You did perfectly Karly, good job! I was privileged with the Doctors and Nurses and all the others that worked diligently to keep me alive for a 26 day stay in what I call “spa therapy - I didn’t even have to wipe my own…”. I guess I liked being poked with the needles and making the ultrasound and radiology folks work harder as I had vasospasms for 21 of those days. When I was released and sent home, I looked like someone took a baseball bat and had at it from the neck to my knees. Fortunately, they couldn’t go past the top of the knees because I had those doohickeys that fill up with air and release so I wouldn’t get blood clots. I forget what they’re called, someone here will know, I’m sure. I loved them, some folks despise them…The back of my body was good, probably because they had me laying on it 
. But weird pains and migraines were a norm for me until I finally learned to hydrate, eat protein and rest when needed. That was after a bunch of different meds the Neurologist tried, none of which my body liked.
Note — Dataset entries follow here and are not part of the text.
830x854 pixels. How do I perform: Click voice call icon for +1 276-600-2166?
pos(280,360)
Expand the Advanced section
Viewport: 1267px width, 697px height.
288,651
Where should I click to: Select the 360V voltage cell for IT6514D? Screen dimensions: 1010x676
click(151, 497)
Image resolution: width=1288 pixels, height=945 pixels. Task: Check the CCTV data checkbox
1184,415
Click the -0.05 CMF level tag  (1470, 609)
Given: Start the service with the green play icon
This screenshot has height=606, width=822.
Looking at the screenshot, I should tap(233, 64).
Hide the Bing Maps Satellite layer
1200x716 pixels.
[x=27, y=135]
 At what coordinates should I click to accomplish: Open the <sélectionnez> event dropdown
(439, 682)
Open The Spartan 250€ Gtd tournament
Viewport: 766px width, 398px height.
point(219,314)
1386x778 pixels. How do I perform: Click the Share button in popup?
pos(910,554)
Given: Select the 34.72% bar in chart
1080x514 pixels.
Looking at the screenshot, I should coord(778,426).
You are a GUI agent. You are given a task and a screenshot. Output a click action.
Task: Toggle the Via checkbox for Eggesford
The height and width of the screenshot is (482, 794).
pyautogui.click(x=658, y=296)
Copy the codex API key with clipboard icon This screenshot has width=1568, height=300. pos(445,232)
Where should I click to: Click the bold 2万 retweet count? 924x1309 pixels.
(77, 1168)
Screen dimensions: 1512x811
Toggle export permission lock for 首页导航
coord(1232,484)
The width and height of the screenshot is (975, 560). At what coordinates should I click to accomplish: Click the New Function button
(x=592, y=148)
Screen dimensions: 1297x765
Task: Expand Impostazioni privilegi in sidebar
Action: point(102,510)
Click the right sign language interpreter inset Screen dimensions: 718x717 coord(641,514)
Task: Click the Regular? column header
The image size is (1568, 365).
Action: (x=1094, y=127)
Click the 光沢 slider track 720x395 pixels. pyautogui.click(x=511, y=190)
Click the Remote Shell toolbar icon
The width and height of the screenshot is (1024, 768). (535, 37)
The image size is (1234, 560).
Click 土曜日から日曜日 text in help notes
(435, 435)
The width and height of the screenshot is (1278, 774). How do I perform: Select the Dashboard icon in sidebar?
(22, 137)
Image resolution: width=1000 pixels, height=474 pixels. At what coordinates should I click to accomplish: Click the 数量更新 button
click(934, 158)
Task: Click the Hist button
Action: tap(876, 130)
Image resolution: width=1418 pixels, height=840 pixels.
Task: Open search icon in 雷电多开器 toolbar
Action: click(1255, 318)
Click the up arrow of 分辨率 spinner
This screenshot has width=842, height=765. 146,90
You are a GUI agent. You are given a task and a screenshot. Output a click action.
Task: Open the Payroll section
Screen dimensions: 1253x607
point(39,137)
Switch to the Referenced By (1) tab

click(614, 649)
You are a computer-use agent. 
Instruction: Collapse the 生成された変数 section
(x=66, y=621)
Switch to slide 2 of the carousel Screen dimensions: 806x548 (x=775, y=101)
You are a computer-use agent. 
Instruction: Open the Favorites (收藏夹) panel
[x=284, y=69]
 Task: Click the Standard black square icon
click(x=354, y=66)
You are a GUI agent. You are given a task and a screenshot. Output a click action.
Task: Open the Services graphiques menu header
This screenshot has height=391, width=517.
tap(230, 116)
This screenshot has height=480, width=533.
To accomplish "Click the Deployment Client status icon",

For pains in the neck, sinus areas, try either a warm wash cloth or cool wash cloth. I had a lot of rules when I was released that to this date I have to follow, don’t blow your nose hard, my favorite - don’t sneeze too hard:crazy_face:
, don’t strain when having a bowel movement. The ones I had to post on the refrigerator because we kept forgetting - migraine, stiff neck, nausea/vomiting go straight to Emergency Department. Hydrate, protein, rest, hydrate some more and repeat for headaches and odd feelings haven’t changed since I ruptured in November 2013. So know your rules…
My little bugger is apparently as tenacious and persistent, maybe obstinate as I am. It took four attempts to coral it, the last with a stent. When I had the NeuroForm Atlas Stent installed by Dr. Quintero-Wolfe, it was as different as night and day for me.
I think you’re way ahead of where I was back then, that’s really fantastic! Welcome!